Using the information -
1) Translate this sentence from the article on a Greater Middle East alliance into Spanish: "Every time the region faces a problem it is described as an “Arab issue.”"
2) Reproduce the stretch from "Every time the" through "Turkey in Libya." in the article on a Greater Middle East alliance, keeping every word and mark unchanged.
3) Write the next part of the article on a Greater Middle East alliance, picking up right after its final sentence.

The key for the establishment of such an institution is to promote acceptance of a non-interventionist stance on the domestic affairs of other nations as a founding principle. The objective of this infrastructure must not be to threaten the security of others, no matter how they behave, but to safeguard regional stability and security through deterrence.
A Greater Middle East alliance should offer a strong framework that creates strong opportunities for cultural exchanges, trade and cross-border investments.
Khaled Abou Zahr
This new alliance and infrastructure will also need to learn from the mistakes made and problems experienced by previous institutions that became irrelevant or were rendered powerless by a lack of clarity about their missions, or divisions among their members. This essentially has long been the problem Arab countries have faced as their interests align and diverge from one issue to the next.
Every time the region faces a problem it is described as an “Arab issue.” We witness interference in the region from around the globe, yet when chaos erupts, the blame is placed on the leading Arab countries whose initiatives and proposals were sabotaged. This is the case, for example, with the Israeli-Palestinian peace process; the Arab Peace Initiative was destroyed by Iran, with the help of Hamas. It is the case in Lebanon, where all solutions are blocked by the hegemonic views in Tehran. And now it is also the case with the interference of Turkey in Libya.
These “meddling powers” benefit from divisions and so have stirred up these regional disagreements. Therefore the main difficulty in building a regional alliance is that it demands a full alignment of the interests of each participant, and full agreement on proposed solutions to problems. We can see this friction in existing international organizations, such as the EU and NATO. They are facing similar problems because increasingly their members cannot agree on common policies, which leaves the door open for others to act and take advantage of the discord.

Extracted records -
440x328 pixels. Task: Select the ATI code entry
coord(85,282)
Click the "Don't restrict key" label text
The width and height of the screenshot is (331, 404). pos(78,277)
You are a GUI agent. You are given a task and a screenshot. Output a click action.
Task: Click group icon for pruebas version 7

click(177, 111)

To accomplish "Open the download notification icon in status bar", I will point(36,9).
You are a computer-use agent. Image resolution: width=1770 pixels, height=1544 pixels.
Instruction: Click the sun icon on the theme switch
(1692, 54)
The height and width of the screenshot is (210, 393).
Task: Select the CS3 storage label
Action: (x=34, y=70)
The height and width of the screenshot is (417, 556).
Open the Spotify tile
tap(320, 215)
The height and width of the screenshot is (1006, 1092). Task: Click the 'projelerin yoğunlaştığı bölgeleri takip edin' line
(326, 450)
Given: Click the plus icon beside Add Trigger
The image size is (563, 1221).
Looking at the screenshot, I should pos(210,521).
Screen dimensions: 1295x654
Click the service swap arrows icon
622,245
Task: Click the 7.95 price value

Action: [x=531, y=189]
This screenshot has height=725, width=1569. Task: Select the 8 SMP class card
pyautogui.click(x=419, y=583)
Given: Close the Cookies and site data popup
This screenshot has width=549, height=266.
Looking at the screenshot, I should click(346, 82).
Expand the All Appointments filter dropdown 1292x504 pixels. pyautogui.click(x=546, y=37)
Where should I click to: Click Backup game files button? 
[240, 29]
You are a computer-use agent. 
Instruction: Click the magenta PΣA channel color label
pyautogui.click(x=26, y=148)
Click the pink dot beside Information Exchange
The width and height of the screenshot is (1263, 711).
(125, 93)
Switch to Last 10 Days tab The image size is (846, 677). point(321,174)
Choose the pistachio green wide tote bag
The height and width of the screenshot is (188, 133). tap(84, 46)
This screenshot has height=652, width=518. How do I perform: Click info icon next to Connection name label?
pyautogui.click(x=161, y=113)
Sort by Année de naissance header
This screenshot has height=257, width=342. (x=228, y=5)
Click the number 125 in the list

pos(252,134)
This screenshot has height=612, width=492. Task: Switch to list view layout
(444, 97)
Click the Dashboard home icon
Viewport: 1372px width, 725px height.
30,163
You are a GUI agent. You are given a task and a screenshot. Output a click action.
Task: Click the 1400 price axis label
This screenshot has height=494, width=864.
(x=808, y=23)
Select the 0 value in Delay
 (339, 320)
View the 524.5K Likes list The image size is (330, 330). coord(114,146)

Results for the exercise -
1) Cada vez que la región enfrenta un problema, se le describe como un «asunto árabe».

2)
Every time the region faces a problem it is described as an “Arab issue.” We witness interference in the region from around the globe, yet when chaos erupts, the blame is placed on the leading Arab countries whose initiatives and proposals were sabotaged. This is the case, for example, with the Israeli-Palestinian peace process; the Arab Peace Initiative was destroyed by Iran, with the help of Hamas. It is the case in Lebanon, where all solutions are blocked by the hegemonic views in Tehran. And now it is also the case with the interference of Turkey in Libya.

3)
An analyst recently suggested that Turkey and Iran have lost trust in the Arab world and other international powers, such as Europe, the US and even China, and that this explains their behavior. I disagree with his view because I believe these countries have chosen to follow a path of hegemony hidden within a sectarian ideological vision. They have chosen a negative strategy of interference in the affairs of other nations rather than promoting positive bilateral relationship building.
Despite many approaches from the US and Arab nations, both of these countries have consistently rejected appeasement and maintained their focus on hegemony. It has been a constant choice despite repeated calls for de-escalation. The main reason for this, in my view, is the absence of a strong regional deterrence force, which is what the infrastructure I described would create. Yet, any alliance should have broader goals and a greater vision, as we cannot build a brighter future only by stating what we stand against. We need to say what we stand for and what we want to build and protect.
A Greater Middle East alliance should offer a strong framework that creates strong opportunities for cultural exchanges, trade and cross-border investments. Only by creating these links and protecting them will we transform this region for the better.
• Khaled Abou Zahr is CEO of Eurabia, a media and tech company. He is also the editor of Al-Watan Al-Arabi.